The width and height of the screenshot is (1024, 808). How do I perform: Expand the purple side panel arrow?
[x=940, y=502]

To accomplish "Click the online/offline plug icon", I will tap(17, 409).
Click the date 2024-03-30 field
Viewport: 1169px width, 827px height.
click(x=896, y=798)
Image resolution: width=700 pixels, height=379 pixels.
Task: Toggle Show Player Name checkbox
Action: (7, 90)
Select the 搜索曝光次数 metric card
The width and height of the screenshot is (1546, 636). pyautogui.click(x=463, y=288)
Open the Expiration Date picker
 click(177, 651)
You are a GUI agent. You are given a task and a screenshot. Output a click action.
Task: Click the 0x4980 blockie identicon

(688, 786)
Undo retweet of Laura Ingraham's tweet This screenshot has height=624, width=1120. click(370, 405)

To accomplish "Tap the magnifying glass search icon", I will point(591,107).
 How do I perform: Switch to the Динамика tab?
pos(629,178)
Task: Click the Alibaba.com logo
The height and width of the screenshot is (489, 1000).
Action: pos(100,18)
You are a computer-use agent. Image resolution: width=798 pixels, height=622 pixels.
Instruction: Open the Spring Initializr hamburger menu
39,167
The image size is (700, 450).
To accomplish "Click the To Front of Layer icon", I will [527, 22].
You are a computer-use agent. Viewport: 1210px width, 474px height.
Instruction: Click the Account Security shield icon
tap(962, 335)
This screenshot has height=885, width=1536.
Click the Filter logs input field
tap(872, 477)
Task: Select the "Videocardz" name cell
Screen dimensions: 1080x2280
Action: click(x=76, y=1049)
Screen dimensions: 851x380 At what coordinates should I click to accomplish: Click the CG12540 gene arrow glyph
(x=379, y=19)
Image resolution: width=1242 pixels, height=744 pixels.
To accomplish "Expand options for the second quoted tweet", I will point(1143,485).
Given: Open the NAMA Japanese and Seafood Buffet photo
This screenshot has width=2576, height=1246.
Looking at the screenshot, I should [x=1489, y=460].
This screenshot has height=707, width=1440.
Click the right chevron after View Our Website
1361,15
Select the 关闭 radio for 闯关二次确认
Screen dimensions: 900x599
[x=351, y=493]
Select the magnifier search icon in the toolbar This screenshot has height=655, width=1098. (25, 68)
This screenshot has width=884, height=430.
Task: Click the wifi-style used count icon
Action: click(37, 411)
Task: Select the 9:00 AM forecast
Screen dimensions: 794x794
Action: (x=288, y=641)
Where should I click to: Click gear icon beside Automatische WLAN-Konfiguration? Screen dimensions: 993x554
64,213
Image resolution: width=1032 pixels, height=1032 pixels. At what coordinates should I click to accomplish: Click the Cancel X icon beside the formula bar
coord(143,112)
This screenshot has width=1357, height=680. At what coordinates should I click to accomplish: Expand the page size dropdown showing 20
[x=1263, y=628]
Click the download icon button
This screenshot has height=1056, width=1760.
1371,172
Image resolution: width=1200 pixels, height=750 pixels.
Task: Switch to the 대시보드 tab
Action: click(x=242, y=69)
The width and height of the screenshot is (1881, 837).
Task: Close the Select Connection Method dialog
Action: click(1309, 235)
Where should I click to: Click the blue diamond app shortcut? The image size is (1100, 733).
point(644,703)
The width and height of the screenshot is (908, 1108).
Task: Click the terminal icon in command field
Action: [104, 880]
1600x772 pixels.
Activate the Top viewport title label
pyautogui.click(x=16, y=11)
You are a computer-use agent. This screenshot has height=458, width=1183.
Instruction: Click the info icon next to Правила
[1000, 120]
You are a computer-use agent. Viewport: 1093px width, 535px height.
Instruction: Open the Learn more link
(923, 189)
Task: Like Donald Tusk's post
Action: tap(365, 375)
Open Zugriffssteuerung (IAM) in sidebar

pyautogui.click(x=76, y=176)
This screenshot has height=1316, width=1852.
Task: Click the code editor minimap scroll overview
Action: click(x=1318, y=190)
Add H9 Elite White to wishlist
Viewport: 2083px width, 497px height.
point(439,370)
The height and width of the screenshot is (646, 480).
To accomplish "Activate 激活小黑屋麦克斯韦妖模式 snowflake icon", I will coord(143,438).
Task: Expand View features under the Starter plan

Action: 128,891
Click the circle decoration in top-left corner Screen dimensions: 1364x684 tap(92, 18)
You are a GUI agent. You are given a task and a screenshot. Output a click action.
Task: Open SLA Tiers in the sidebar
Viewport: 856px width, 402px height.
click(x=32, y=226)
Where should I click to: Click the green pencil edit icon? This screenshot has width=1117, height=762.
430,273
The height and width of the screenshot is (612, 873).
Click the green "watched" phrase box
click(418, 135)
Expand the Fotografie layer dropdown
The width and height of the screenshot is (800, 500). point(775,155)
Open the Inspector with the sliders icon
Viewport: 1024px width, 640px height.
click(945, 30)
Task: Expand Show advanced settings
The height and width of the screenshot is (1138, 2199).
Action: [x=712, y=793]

**Your objective**
What is wanted is the line containing "Open the Inspector with the sliders icon" and every line after it through the last line of the entries, printed exactly.

**Answer box**
Open the Inspector with the sliders icon
Viewport: 1024px width, 640px height.
click(945, 30)
Task: Expand Show advanced settings
The height and width of the screenshot is (1138, 2199).
Action: [x=712, y=793]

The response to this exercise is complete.